Workflow Builder is a tool for automating routine functions directly in Slack (available on all paid subscriptions). We talked to engineering teams at Slack and at some of our largest customers to learn how software developers are using Workflow Builder, from automating huddle meetings to faster deploy alerts. Here’s a collection of workflow templates that you can use to make engineering work, well, less work.
1. Conduct daily huddle meetings or weekly reflections
Status update meetings are useful for project management, but can be disruptive to individuals. Instead of breaking your team’s flow to gather for a huddle meeting, have everyone post updates in Slack. Or you may prefer to end each week with a recap on Fridays. Both are easy to set up in Workflow Builder.
Create daily or weekly reminders that fire into your team’s channel, and either ask everyone to post their replies as a thread to that message, or create a quick form to focus your team’s answers on a few key questions and ratings.

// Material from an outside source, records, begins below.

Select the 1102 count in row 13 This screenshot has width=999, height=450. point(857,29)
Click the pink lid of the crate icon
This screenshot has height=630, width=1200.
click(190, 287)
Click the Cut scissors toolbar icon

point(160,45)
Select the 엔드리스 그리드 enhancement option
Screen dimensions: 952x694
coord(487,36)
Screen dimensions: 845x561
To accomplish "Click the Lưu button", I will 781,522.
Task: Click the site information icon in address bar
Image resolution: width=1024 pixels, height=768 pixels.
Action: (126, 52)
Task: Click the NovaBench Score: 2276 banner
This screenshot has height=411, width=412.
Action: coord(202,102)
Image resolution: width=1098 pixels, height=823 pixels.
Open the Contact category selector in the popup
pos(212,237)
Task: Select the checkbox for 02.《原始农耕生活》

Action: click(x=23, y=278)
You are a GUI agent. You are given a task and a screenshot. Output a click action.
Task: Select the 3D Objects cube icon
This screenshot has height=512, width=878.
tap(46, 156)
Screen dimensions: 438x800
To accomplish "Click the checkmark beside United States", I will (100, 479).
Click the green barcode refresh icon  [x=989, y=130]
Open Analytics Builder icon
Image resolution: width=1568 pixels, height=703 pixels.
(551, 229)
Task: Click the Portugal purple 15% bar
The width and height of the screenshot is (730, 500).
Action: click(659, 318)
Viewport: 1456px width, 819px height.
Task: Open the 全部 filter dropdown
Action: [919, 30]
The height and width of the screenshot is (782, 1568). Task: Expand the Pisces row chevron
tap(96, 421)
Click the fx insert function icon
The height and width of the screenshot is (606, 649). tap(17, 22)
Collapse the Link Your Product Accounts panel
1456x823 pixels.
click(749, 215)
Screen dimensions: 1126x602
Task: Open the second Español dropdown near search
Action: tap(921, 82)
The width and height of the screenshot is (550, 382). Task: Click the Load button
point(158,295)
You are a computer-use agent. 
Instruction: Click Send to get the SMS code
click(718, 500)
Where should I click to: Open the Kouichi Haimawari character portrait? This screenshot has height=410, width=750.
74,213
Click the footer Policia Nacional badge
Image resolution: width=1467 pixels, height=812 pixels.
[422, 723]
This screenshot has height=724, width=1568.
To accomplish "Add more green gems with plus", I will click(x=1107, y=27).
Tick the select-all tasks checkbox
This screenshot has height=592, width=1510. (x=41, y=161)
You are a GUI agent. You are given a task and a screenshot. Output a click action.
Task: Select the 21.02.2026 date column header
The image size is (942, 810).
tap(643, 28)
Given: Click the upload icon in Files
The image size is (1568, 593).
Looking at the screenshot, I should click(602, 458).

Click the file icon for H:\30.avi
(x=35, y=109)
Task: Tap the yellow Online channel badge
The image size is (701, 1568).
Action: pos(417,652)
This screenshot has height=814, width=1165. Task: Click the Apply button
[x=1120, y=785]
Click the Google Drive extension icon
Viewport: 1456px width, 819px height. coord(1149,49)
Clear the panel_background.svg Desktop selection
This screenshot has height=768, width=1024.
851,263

2. Build a friction-free feedback form
Bright ideas can come from any part of your company – not just your developers – so it’s important to make it as easy as possible to collect them.
Use Workflow Builder to create a form for any channel where teammates organically discuss ideas or potential bugs. Keep your form simple – just a quick question or two. From there, you can automatically formalise the best ideas or showstopper problems into Jira tickets or Asana tasks.
3. Gather votes from your team (say, for a hackathon)
One of our customers found a particularly clever way to use Workflow Builder: organising an internal hackathon and collecting votes for winners using Slack.
The voting process starts with the hackathon organiser posting instructions in the developer channel, letting members know to use a specific emoji to start the voting workflow. Those who react with the emoji automatically receive a voting form through their Slack DM. Results are then downloaded as a CSV file to quickly tally up votes.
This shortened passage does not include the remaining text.